**Task input**

▬▬▬

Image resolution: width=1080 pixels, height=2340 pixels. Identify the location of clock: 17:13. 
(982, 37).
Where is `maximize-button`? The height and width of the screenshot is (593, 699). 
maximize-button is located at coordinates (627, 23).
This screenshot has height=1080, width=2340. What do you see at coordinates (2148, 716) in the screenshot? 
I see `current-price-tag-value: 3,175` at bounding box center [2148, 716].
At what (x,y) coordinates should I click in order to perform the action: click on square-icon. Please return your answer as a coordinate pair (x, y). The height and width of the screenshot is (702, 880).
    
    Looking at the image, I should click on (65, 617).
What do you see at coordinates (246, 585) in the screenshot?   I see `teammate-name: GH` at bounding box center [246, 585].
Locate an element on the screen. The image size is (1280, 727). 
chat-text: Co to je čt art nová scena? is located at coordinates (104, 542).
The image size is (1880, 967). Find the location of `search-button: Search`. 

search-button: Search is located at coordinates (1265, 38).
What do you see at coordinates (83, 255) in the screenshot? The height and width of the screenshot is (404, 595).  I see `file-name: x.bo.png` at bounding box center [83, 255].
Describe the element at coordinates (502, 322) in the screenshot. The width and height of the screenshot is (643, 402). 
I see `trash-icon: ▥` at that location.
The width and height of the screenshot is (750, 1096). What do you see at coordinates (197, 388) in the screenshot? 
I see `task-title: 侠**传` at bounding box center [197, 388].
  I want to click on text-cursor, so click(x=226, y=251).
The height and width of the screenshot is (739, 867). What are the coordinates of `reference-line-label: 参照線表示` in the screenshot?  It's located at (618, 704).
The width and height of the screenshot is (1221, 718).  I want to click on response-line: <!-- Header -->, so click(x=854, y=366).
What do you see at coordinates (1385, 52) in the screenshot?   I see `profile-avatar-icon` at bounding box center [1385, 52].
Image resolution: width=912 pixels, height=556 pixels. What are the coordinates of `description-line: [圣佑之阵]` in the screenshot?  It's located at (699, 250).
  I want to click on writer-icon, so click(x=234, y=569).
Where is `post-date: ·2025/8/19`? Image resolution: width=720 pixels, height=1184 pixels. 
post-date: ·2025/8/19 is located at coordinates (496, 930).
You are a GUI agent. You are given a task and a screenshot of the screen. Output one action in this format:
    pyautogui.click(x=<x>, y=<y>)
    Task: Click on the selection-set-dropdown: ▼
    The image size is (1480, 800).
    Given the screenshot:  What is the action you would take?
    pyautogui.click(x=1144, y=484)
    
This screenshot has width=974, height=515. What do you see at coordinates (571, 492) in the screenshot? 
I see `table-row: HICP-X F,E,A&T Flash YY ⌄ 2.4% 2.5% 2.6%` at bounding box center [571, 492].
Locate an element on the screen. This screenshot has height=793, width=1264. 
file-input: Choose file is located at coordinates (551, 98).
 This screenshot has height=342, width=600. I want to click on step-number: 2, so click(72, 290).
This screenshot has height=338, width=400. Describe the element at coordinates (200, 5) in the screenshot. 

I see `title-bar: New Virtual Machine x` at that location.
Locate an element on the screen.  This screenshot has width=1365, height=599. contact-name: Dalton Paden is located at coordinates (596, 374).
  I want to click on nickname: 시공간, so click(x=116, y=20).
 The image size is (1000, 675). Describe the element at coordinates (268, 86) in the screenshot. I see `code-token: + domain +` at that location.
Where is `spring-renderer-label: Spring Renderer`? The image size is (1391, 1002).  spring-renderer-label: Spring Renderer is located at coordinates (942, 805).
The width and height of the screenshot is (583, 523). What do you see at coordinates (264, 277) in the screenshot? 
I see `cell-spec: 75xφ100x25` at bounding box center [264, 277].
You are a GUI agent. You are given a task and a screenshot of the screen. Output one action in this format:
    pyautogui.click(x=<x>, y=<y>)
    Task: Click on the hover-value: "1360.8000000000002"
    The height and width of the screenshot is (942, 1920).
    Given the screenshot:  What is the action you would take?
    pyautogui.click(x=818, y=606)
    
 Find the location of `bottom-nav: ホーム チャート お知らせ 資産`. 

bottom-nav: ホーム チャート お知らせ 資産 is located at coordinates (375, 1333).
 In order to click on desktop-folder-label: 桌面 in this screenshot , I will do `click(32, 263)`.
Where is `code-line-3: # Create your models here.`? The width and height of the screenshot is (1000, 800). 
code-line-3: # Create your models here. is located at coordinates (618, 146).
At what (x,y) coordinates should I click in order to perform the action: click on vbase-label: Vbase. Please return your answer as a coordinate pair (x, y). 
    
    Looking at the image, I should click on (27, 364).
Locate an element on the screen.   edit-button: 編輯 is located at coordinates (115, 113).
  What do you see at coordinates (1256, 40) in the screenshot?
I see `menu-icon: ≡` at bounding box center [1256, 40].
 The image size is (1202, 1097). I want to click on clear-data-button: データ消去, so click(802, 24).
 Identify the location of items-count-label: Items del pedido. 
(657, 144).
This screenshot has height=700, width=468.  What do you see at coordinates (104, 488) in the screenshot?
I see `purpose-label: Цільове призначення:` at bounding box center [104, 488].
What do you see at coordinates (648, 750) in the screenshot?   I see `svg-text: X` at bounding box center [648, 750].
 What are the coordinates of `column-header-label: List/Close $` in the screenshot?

▬▬▬

**Work required**
Return the items exactly as they appear, beginning with the line that contains "What do you see at coordinates (83, 255)" and ending after the line that contains "I want to click on text-cursor, so".

**Expected output**
What do you see at coordinates (83, 255) in the screenshot? The height and width of the screenshot is (404, 595).  I see `file-name: x.bo.png` at bounding box center [83, 255].
Describe the element at coordinates (502, 322) in the screenshot. The width and height of the screenshot is (643, 402). 
I see `trash-icon: ▥` at that location.
The width and height of the screenshot is (750, 1096). What do you see at coordinates (197, 388) in the screenshot? 
I see `task-title: 侠**传` at bounding box center [197, 388].
  I want to click on text-cursor, so click(x=226, y=251).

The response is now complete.